Records from a data source:

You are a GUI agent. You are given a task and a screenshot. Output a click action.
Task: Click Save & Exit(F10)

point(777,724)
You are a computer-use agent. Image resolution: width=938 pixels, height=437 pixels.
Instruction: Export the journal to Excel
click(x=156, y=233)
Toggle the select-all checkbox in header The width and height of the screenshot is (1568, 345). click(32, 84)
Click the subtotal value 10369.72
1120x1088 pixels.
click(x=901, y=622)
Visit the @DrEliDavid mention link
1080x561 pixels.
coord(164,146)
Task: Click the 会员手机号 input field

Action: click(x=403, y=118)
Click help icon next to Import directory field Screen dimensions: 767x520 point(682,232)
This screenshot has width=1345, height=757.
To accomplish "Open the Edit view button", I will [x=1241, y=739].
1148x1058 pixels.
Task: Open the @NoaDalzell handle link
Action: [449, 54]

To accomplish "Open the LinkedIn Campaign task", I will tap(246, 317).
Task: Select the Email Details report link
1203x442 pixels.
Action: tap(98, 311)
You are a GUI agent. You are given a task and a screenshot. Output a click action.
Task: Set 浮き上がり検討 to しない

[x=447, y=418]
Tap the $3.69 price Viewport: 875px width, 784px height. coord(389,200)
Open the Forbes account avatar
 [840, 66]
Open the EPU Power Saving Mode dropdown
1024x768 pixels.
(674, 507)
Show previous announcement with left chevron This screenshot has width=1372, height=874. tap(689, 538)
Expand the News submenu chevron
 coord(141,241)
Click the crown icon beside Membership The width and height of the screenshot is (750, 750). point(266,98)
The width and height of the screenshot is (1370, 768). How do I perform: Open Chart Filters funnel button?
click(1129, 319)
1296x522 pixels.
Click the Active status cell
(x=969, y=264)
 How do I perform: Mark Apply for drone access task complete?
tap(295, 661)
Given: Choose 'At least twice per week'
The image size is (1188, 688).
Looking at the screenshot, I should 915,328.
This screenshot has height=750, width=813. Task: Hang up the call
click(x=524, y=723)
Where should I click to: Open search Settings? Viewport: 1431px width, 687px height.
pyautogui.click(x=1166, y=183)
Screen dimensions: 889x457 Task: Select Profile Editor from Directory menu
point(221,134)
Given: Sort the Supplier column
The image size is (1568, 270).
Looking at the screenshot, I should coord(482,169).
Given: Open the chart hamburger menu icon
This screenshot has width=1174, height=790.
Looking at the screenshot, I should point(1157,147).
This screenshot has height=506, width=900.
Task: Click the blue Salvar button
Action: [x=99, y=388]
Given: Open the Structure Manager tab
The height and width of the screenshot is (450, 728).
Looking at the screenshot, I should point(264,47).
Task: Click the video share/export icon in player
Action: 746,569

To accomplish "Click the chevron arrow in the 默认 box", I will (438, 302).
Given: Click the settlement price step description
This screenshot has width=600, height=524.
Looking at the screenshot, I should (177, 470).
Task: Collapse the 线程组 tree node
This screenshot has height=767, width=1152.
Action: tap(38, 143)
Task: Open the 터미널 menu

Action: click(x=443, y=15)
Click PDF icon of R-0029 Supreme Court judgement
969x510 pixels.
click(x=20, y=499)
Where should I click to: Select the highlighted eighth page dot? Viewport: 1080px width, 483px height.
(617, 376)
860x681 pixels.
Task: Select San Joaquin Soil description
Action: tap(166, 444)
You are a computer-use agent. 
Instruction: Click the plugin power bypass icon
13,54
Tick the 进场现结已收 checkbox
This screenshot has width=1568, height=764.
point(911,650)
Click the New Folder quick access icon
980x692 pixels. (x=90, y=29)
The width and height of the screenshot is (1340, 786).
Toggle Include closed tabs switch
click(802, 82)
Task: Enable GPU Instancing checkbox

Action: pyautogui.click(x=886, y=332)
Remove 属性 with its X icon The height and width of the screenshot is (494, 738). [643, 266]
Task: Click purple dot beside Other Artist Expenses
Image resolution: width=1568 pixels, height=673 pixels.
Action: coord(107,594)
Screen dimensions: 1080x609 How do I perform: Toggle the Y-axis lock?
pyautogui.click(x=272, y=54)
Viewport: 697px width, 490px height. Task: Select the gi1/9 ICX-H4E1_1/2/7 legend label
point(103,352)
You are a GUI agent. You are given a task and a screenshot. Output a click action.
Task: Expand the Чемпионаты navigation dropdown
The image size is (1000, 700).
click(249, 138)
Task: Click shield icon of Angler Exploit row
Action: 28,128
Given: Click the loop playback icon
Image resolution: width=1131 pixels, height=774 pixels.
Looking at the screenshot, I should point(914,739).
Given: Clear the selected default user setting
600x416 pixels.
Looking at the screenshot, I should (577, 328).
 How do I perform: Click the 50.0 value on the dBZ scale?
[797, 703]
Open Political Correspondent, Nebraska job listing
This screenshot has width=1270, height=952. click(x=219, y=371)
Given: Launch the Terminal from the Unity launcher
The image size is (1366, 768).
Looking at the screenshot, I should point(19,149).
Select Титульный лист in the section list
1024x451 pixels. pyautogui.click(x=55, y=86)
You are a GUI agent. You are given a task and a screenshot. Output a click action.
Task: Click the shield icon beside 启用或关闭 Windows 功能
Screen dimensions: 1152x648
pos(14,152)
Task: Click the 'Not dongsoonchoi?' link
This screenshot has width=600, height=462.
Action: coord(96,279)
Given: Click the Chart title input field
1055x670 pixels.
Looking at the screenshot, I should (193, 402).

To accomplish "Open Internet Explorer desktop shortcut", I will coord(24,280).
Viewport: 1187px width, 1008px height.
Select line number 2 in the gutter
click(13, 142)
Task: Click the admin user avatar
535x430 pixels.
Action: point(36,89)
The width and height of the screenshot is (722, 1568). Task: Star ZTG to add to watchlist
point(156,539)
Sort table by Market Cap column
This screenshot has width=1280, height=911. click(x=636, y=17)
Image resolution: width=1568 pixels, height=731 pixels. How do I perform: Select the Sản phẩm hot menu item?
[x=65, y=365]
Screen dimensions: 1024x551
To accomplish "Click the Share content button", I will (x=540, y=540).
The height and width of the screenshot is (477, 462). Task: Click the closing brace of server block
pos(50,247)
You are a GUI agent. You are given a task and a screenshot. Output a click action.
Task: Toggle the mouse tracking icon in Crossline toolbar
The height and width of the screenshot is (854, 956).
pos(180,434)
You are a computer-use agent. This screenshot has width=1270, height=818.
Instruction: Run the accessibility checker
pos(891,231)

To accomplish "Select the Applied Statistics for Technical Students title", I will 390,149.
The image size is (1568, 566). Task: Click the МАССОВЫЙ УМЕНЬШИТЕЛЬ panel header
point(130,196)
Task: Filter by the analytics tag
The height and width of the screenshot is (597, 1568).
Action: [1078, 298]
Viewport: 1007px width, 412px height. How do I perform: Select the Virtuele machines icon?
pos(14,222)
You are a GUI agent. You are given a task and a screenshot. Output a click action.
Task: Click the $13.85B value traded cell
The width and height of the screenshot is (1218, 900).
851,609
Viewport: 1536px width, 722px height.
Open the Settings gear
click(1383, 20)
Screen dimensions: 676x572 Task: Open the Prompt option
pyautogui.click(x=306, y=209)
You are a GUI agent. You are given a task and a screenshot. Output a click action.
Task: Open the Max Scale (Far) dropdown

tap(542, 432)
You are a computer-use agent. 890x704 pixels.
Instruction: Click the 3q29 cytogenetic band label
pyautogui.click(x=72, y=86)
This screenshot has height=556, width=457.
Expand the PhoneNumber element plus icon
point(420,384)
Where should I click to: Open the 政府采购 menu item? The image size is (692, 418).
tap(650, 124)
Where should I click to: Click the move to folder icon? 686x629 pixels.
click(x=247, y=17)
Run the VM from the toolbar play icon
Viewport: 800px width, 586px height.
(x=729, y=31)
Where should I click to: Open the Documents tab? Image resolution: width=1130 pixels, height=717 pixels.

_GOAL OF THE EXERCISE_: Return every line above in which the string "user" occurs.

_ANSWER AREA_:
Given: Clear the selected default user setting
Task: Click the admin user avatar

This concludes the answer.